Supplied material.
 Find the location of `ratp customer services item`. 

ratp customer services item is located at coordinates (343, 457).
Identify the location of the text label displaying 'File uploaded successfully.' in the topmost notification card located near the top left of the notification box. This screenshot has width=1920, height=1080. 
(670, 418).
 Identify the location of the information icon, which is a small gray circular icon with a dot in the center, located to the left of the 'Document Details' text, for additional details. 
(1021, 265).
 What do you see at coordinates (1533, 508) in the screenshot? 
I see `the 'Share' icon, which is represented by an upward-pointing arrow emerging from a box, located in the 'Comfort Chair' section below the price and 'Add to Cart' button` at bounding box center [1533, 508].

Work to complete. Update the listing above by swapping every "location" for "position", leaving everything else as it is.

Written response.
 Find the position of `ratp customer services item`. 

ratp customer services item is located at coordinates (343, 457).
Identify the position of the text label displaying 'File uploaded successfully.' in the topmost notification card located near the top left of the notification box. This screenshot has width=1920, height=1080. 
(670, 418).
 Identify the position of the information icon, which is a small gray circular icon with a dot in the center, located to the left of the 'Document Details' text, for additional details. 
(1021, 265).
 What do you see at coordinates (1533, 508) in the screenshot? 
I see `the 'Share' icon, which is represented by an upward-pointing arrow emerging from a box, located in the 'Comfort Chair' section below the price and 'Add to Cart' button` at bounding box center [1533, 508].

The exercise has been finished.